Covid business support dries up after 2 years, some €31 billion
After over two years and over 31 billion euros spent, the government's coronavirus support packages for companies end today. Businesses that lost turnover due to the pandemic can no longer count on subsidies to cover their wages or fixed costs. The packages were previously also discontinued but reinstated when new coronavirus restrictions were implemented, NOS reports.

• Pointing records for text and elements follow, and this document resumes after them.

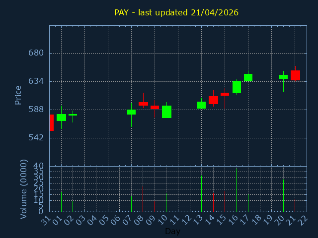The height and width of the screenshot is (238, 318).
Task: Select the day 22 tick label
Action: pos(303,219)
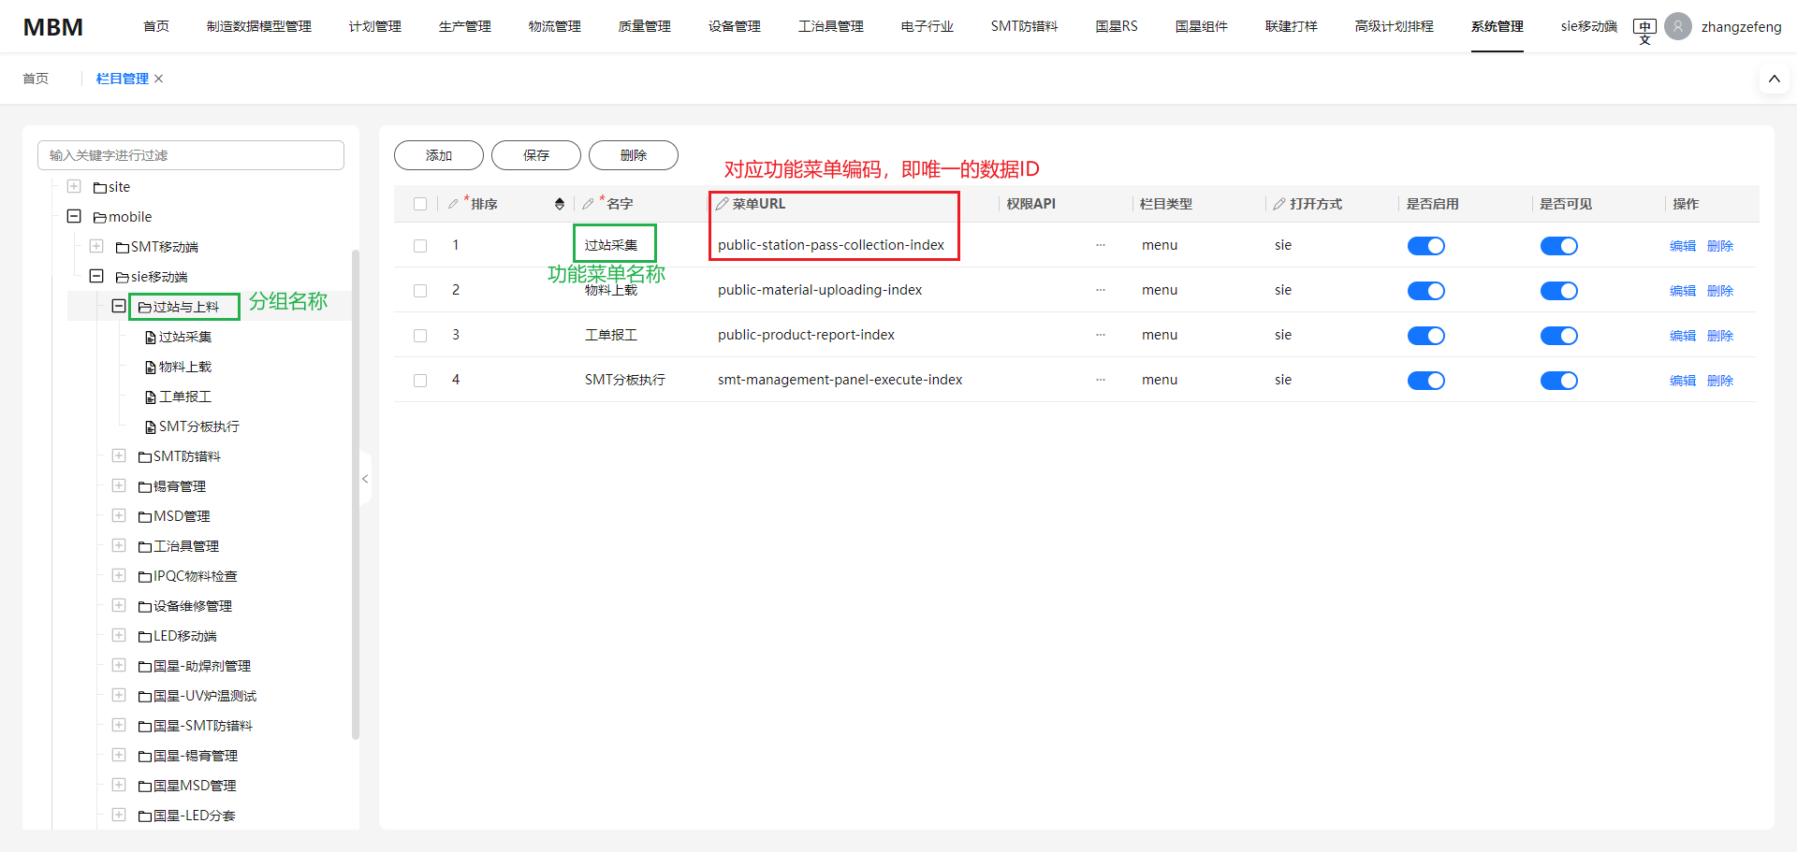Switch to the 栏目管理 breadcrumb tab
The width and height of the screenshot is (1797, 852).
(122, 79)
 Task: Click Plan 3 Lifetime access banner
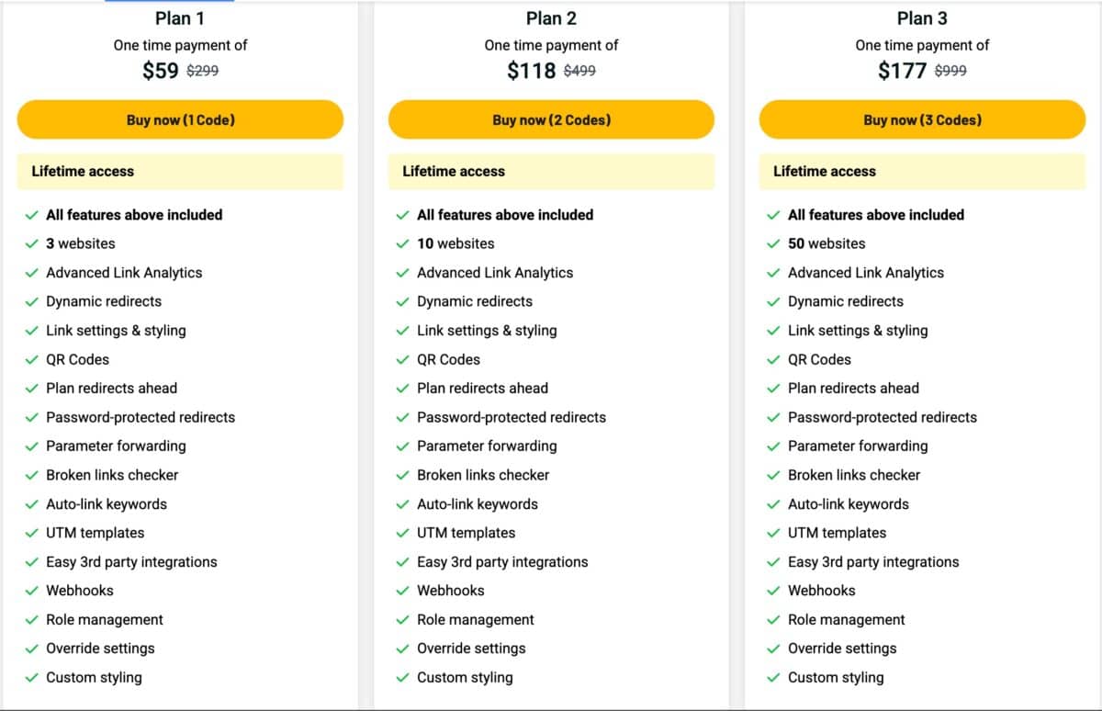[x=922, y=172]
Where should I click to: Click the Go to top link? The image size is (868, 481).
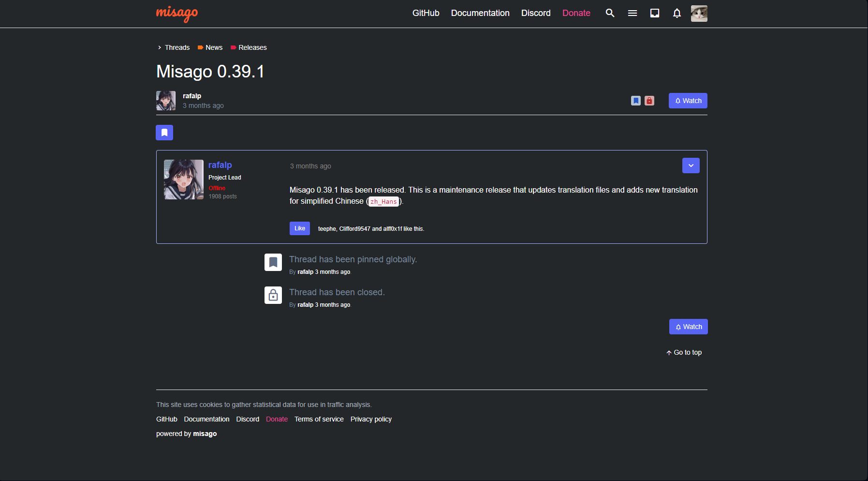point(684,352)
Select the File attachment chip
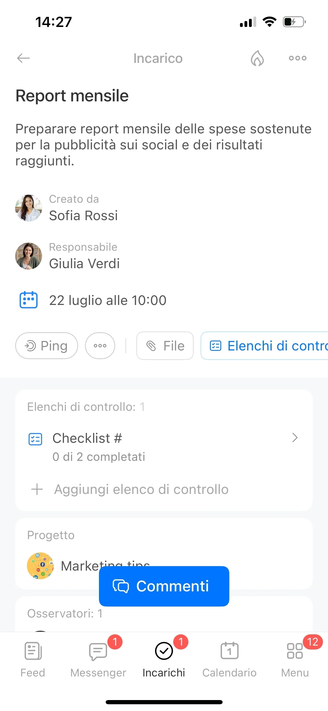 click(165, 346)
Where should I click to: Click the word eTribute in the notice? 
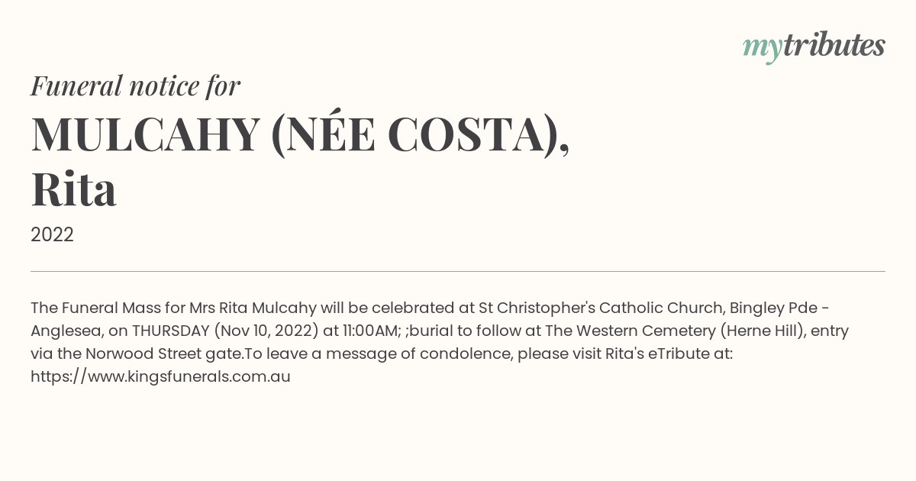click(679, 354)
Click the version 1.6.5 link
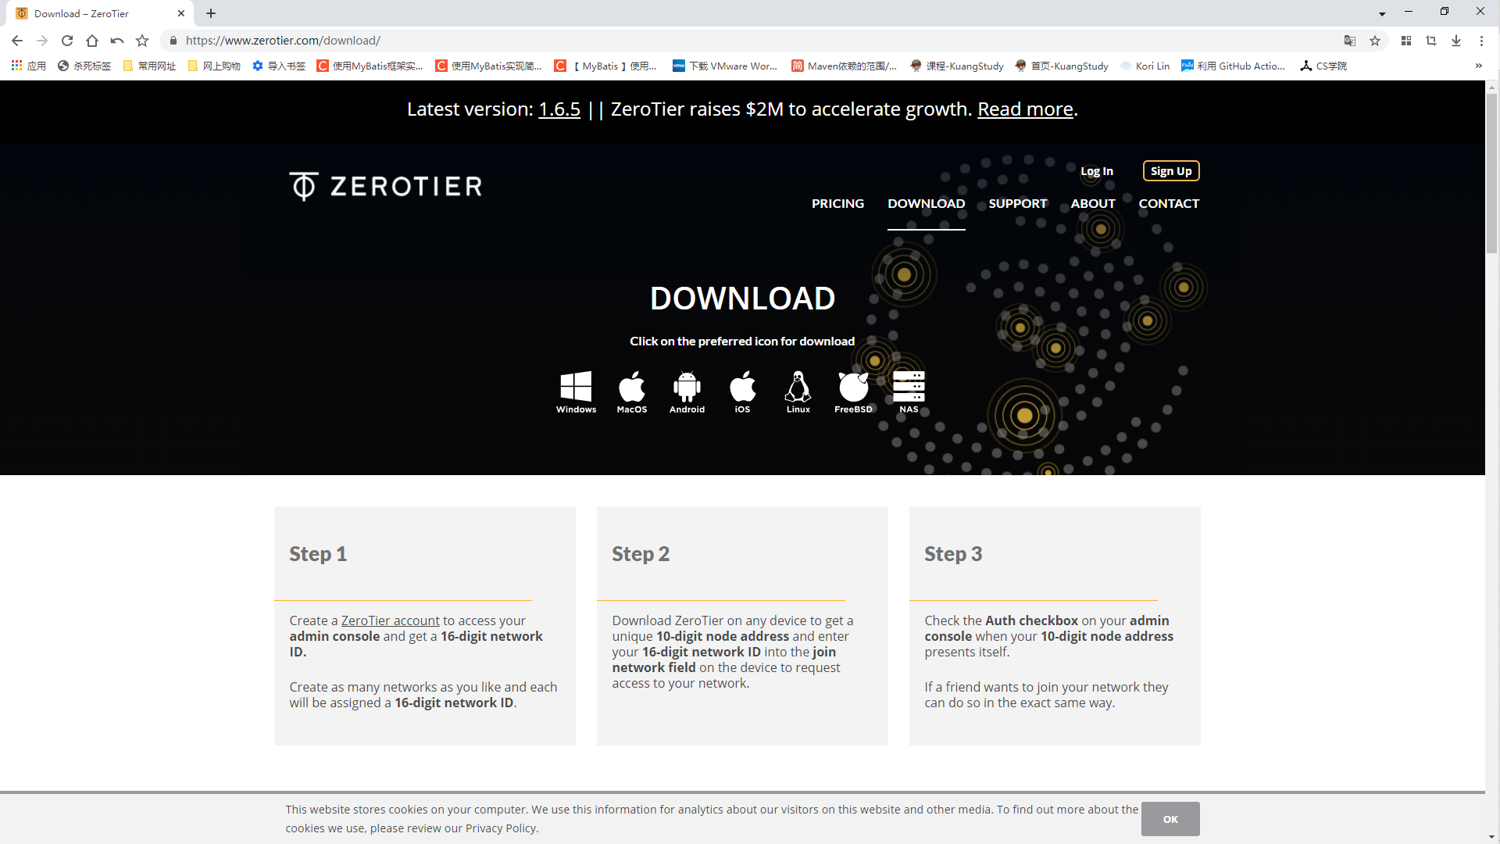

The government paid out massive amounts in Covid-19 support over the past two years. Companies received almost 22.5 billion euros in the NOW regulation to help companies pay their staff's wages. Over 475,000 companies made use of this scheme. And some 400,000 businesses received a total of 8.5 billion euros from the TVL regulation, meant to cover their fixed costs.
The amounts may increase a bit more because entrepreneurs have until April 13 to apply. The application covers the period up to April 1.
While the government support measures helped keep businesses afloat and unemployment low, criticism of the generic nature of the measures grew the longer the support lasted. In April last year, Pieter Hasekamp of the central planning office CPB warned that the support threatened to freeze parts of the economy. The longer the support lasted, the greater the disadvantages became, the CPB said in an evaluation.
Dutch central bank DNB also increasingly pointed out disadvantages to the support package. According to the regulator, it placed a heavy burden on public finances and would eventually disrupt healthy economic dynamics as it kept struggling businesses alive that would have died if there had been no pandemic and no support.